** Your task **
Word for word, restate the lines of the data from the first through the one containing "Image resolution: width=891", and nothing else.

** Data for this exercise **
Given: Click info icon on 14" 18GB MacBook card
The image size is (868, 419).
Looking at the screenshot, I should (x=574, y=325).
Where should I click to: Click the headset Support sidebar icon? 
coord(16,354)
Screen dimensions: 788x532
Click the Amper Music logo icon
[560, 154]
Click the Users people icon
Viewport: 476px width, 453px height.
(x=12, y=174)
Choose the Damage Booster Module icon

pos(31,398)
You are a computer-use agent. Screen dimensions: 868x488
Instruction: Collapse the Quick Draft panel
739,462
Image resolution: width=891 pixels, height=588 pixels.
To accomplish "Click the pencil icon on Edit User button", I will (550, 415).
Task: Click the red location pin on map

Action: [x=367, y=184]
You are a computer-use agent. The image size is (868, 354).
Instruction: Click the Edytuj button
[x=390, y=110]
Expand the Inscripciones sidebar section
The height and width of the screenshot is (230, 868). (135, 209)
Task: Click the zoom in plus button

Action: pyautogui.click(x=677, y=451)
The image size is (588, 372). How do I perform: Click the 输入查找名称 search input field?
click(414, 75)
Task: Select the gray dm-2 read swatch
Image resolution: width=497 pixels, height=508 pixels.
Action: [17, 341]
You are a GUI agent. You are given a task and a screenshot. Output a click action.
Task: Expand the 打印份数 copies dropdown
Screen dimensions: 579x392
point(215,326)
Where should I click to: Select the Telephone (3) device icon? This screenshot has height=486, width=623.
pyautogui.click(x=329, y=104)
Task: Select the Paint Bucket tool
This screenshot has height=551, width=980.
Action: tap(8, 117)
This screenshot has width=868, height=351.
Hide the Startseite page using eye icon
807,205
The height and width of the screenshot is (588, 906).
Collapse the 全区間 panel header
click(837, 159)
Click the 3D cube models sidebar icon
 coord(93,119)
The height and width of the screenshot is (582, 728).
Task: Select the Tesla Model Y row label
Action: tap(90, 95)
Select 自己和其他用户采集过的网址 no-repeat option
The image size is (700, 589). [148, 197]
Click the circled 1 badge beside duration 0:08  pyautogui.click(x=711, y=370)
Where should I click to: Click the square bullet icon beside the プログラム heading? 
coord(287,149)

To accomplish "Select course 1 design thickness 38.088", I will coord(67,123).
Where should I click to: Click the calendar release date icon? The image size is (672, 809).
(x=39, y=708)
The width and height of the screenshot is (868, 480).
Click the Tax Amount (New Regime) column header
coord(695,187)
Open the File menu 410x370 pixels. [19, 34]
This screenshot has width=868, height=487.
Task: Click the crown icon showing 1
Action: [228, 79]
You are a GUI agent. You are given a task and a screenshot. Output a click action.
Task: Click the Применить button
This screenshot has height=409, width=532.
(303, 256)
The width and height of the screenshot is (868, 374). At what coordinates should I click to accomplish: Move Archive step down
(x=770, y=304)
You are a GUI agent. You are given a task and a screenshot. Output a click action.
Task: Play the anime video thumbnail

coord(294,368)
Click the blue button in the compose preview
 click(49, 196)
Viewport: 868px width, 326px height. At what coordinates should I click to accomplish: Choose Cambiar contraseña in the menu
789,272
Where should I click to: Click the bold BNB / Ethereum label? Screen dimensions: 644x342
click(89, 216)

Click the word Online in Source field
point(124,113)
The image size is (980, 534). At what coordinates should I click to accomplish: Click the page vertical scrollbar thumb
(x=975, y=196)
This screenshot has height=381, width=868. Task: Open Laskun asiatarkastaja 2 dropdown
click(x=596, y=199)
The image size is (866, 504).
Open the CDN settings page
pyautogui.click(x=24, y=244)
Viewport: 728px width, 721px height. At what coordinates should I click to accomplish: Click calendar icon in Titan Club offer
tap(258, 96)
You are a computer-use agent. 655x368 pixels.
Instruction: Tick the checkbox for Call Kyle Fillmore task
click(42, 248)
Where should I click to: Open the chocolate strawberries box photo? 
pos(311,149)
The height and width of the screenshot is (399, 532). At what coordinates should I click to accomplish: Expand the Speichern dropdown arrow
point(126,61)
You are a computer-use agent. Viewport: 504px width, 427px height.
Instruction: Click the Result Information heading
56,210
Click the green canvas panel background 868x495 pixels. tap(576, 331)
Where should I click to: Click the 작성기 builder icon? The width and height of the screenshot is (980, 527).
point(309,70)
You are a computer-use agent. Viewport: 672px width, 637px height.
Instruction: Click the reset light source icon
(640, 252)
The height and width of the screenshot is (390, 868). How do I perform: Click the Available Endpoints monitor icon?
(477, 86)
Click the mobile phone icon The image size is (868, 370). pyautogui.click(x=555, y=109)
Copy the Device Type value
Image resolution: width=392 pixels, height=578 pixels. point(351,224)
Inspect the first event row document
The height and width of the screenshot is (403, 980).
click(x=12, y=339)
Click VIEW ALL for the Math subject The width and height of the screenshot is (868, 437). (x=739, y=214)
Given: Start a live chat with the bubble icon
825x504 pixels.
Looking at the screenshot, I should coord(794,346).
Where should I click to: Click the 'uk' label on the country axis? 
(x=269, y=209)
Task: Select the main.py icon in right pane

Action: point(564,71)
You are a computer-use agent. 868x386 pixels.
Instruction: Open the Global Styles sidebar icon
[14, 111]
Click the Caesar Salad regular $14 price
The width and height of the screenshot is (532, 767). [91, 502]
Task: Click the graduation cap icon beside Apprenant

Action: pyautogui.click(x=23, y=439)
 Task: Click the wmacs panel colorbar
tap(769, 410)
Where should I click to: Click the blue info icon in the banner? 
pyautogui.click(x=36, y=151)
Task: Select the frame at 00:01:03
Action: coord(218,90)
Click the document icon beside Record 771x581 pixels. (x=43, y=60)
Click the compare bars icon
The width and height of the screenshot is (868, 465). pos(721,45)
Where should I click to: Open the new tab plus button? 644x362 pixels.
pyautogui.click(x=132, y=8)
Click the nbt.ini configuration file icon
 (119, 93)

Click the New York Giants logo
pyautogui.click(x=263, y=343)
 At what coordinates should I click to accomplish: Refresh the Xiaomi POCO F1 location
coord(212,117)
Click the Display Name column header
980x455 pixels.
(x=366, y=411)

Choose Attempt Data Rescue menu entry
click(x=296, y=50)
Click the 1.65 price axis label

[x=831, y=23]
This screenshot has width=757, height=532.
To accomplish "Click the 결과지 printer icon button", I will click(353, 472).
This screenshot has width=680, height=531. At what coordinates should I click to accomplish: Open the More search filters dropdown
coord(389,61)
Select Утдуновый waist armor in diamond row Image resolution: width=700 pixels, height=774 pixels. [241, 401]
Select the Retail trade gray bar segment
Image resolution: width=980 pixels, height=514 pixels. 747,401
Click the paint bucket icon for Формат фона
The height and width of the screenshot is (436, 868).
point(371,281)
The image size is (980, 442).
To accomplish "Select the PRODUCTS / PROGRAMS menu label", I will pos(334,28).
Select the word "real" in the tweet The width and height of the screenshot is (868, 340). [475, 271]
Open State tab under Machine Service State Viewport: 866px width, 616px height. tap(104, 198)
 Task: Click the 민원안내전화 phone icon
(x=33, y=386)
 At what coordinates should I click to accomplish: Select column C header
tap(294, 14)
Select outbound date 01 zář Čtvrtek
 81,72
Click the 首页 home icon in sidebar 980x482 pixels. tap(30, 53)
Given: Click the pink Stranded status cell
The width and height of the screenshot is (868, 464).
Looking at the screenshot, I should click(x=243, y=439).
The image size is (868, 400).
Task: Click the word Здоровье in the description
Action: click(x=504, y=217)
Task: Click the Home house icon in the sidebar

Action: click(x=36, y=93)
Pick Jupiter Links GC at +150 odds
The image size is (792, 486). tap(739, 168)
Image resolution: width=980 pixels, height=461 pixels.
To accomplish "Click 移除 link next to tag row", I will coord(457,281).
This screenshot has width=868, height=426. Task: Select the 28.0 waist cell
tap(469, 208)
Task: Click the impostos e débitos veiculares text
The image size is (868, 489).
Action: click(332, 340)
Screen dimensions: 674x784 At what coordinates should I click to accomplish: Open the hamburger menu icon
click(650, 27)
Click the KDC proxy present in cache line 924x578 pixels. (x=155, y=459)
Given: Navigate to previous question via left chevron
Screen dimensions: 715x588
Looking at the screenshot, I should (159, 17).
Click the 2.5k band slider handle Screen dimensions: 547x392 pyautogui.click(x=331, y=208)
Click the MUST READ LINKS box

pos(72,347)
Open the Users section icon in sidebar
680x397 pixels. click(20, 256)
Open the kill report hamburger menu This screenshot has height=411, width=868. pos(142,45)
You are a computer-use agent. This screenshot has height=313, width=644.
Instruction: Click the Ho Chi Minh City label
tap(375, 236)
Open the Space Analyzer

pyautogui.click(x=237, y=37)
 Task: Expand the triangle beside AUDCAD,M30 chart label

** Response to the exercise **
Given: Click info icon on 14" 18GB MacBook card
The image size is (868, 419).
Looking at the screenshot, I should (x=574, y=325).
Where should I click to: Click the headset Support sidebar icon? 
coord(16,354)
Screen dimensions: 788x532
Click the Amper Music logo icon
[560, 154]
Click the Users people icon
Viewport: 476px width, 453px height.
(x=12, y=174)
Choose the Damage Booster Module icon

pos(31,398)
You are a computer-use agent. Screen dimensions: 868x488
Instruction: Collapse the Quick Draft panel
739,462
Image resolution: width=891 pixels, height=588 pixels.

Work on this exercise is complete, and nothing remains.